Cryo-EM of ATP-driven dynamics and itraconazole binding of the fungal drug efflux ABC pump Candida glabrata Cdr1

Azole resistance in Candida species is often caused by the overexpression of Cdr1. Despite its clinical relevance, the structural basis for its ATP-driven efflux pump function remains elusive. We present four high-resolution cryo-EM structures for Candida glabrata Cdr1 under active turnover conditions in the absence and presence of ATP-Mg{superscript 2}, itraconazole, and vanadate. Additional transient cryo-EM structures were unveiled by 3D variability analysis offering a detailed view of the step-by-step transitions triggered by ATP-hydrolysis.
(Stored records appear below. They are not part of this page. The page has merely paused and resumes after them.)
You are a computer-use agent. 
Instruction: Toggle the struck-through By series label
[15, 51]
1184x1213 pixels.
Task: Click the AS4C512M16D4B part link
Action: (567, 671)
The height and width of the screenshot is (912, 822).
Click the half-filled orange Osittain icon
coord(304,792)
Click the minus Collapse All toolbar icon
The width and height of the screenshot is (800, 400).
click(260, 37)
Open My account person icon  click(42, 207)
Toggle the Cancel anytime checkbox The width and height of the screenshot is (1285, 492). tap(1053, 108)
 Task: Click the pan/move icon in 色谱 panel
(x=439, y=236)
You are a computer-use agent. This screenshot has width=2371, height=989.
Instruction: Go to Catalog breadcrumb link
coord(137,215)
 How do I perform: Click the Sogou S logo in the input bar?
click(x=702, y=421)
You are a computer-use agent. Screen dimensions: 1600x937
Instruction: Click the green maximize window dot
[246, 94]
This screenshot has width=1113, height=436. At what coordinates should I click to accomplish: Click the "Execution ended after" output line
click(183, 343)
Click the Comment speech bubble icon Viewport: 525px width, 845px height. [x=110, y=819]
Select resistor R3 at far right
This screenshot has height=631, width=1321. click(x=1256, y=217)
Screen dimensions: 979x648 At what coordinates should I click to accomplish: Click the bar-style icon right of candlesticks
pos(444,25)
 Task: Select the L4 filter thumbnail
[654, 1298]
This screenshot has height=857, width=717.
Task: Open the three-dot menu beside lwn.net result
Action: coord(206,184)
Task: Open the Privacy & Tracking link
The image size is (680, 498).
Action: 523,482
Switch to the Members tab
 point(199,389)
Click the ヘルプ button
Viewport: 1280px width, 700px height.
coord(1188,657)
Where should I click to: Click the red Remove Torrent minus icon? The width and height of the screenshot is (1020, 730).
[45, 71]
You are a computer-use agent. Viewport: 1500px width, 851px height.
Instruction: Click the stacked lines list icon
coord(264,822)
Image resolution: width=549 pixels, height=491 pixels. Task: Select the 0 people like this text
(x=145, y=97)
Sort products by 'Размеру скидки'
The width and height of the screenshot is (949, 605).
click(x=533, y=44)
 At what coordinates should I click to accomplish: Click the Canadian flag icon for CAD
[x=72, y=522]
The motion cascade starts with a 4 [A] piston-like retraction of the C-helix from the {gamma}-phosphate/vanadate of the hydrolyzed ATP. This causes the nearby transmembrane helix-1 (TMH-1) to open the drug-binding site via lateral displacement and unwinding of the inner-leaflet region of TMH-2. A reverse squeeze-and-push motion of TMH-2 possibly drives substrate extrusion. High resolution structures also reveal how itraconazole adapts its shape to fit into the drug-binding site. Our findings provide a dynamic structural framework for Cdr1-mediated azole resistance and the conserved chemo-mechanical cycle of ABC proteins, including non-membranous members.